Игорь Губерман - Гарики предпоследние. Штрихи к портрету
— Вот, хотят с вами побеседовать, Илья Аронович, так что извините за беспокойство. Оставляю вас вдвоем, чтоб не мешать. После, когда уйдете, дверь мою прихлопните, а то я уезжаю сейчас, позже буду. Желаю здоровья.
И церемонно кивнул обоим, уходя.
— Старший лейтенант Комитета государственной безопасности Рыбников Сергей Сергеевич, — сказал мужчина, вставая и протягивая руку. — Очень рад познакомиться. Нам надо бы поговорить, для того и приехал.
Начинается, подумал Рубин. Кто-то из приятелей сболтнул лишнее.
— Слушаю вас, — ответил Рубин приветливо. — Как вы думаете, курить здесь можно?

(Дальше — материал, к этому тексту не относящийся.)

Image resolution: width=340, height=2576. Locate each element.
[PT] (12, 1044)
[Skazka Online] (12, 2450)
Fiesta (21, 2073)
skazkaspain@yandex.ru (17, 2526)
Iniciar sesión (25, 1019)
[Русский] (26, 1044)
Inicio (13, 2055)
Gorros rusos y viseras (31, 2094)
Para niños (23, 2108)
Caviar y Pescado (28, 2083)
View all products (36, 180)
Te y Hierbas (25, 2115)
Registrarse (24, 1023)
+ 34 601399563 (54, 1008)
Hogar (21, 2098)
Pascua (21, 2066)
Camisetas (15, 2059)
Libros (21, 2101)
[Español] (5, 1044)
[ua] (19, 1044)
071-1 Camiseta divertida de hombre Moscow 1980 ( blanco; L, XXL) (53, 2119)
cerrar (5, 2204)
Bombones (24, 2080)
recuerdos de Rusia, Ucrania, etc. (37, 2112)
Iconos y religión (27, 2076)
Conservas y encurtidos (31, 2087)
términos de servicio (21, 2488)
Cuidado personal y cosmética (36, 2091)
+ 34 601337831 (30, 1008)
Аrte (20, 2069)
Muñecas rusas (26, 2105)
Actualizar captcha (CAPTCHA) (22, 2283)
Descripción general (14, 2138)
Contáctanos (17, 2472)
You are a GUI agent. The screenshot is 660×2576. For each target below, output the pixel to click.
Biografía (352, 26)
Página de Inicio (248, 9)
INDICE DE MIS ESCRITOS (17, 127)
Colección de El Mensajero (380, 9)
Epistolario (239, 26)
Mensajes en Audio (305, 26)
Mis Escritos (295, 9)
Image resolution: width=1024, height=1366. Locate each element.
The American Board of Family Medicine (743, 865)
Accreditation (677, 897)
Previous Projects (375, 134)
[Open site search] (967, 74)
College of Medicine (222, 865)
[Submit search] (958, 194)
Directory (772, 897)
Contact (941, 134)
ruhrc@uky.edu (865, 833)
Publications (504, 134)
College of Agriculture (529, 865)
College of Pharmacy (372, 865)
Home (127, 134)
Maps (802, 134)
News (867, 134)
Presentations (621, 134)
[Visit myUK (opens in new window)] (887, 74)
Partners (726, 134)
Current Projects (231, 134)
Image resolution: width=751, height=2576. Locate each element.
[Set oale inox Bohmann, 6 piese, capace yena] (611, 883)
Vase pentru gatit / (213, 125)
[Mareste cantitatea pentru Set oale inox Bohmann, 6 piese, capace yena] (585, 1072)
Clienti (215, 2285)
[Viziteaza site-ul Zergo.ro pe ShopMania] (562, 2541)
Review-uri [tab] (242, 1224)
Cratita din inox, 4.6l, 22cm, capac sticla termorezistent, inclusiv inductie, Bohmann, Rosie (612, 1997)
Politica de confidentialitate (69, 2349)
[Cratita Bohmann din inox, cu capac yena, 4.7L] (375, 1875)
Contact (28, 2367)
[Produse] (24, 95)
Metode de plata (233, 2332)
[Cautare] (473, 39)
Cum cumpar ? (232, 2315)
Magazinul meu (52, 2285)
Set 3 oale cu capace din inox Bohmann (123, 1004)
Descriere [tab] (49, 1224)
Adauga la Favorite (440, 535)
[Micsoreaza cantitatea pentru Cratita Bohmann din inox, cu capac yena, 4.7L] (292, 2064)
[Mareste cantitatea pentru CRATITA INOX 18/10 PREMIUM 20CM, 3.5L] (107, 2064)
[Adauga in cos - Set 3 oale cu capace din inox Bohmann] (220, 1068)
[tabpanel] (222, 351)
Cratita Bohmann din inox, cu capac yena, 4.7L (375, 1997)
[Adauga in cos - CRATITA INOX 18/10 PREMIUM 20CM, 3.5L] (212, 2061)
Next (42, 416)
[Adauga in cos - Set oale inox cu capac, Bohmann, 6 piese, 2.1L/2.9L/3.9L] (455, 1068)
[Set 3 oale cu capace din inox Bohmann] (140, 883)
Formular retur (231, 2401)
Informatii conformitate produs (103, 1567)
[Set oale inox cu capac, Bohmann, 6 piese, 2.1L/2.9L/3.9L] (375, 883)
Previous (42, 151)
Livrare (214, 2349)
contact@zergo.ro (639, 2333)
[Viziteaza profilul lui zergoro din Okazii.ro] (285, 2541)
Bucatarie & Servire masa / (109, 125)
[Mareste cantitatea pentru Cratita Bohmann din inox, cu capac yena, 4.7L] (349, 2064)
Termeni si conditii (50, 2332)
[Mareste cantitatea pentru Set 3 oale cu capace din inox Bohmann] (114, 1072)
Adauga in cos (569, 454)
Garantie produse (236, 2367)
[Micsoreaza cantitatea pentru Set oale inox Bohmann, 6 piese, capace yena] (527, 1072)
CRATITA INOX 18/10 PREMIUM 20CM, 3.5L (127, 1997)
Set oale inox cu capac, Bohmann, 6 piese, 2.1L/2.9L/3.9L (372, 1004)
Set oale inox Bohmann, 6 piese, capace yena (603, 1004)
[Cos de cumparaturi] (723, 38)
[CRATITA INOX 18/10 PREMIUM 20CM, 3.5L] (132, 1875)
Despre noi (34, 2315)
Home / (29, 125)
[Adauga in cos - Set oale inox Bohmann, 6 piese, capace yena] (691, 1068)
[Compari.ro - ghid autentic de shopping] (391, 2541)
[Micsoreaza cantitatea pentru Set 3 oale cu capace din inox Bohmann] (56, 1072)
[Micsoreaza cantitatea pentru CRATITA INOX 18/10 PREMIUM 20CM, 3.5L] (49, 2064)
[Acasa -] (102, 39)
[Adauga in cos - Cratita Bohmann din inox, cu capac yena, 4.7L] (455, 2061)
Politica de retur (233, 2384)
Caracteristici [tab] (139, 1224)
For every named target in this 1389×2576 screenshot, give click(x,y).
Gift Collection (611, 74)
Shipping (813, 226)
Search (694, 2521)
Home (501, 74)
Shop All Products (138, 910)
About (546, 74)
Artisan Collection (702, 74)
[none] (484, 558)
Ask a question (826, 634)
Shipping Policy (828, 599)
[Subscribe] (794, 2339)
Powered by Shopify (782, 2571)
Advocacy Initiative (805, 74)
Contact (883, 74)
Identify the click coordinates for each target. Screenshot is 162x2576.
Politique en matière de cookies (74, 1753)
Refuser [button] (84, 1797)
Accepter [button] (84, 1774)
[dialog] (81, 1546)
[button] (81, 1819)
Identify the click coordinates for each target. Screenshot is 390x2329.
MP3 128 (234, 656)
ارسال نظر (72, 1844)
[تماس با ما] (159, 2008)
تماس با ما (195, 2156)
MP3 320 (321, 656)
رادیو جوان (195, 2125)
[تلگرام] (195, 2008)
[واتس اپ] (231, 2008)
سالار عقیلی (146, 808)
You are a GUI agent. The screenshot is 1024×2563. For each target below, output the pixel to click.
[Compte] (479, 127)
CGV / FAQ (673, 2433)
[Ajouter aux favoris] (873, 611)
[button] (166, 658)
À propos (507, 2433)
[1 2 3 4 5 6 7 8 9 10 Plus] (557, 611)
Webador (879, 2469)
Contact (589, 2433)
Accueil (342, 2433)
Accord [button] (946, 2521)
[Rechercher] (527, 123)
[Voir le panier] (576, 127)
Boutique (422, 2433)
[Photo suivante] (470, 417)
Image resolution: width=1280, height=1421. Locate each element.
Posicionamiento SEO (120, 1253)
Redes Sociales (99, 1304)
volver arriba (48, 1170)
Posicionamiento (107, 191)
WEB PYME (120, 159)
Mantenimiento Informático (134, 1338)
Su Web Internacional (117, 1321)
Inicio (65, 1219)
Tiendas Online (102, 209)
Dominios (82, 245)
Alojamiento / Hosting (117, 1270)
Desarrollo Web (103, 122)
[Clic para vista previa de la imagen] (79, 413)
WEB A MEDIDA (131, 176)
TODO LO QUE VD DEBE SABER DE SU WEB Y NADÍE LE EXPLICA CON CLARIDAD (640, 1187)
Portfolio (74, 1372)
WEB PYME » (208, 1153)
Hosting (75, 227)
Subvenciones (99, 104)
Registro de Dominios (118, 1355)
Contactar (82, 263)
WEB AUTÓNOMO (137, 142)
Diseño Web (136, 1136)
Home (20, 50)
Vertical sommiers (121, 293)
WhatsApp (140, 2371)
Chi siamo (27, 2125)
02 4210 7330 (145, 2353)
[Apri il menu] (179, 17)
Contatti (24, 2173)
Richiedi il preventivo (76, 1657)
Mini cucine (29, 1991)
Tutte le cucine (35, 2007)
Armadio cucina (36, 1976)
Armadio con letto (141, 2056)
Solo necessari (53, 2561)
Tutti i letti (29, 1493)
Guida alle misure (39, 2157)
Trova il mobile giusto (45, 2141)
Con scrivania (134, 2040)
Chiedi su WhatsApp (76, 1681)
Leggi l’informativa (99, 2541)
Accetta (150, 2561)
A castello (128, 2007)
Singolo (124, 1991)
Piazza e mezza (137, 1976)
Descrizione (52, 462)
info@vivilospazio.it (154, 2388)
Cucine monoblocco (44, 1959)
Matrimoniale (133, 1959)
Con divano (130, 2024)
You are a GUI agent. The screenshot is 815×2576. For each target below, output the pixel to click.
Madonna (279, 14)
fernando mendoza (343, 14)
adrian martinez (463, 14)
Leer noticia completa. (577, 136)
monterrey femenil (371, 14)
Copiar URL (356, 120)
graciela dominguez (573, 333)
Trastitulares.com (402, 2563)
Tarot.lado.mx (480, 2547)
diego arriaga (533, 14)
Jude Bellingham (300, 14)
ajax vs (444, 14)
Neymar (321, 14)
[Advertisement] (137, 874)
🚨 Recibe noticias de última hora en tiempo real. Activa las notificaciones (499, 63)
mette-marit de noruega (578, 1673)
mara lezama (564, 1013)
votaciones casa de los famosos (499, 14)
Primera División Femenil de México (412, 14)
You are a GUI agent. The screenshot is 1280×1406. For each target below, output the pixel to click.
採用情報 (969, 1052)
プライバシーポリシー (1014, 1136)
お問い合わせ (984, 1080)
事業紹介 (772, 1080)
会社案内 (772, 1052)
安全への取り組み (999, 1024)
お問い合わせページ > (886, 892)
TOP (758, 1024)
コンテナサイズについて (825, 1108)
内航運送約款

— Можно, можно, — лейтенант улыбнулся по-мальчишески и очень дружелюбно.
Закурили оба. Затянулись и помолчали. Рубин был серьезен, лейтенант лучился доброжелательством. Лицо у него было донельзя стандартное: и для комсомольского вожака годилось, и для плаката, возвещающего, что накопил — и машину купил.
Тонкая рубашка плотно облегала его могучие плечи. Только глазки подводили — слишком узко посаженные на большом мясистом лице, яркие и невероятно блудливые. Ходок по бабам, примирительно подумал Рубин. Старший лейтенант Рыбников удобно откинулся в кресле и неторопливо посматривал на него.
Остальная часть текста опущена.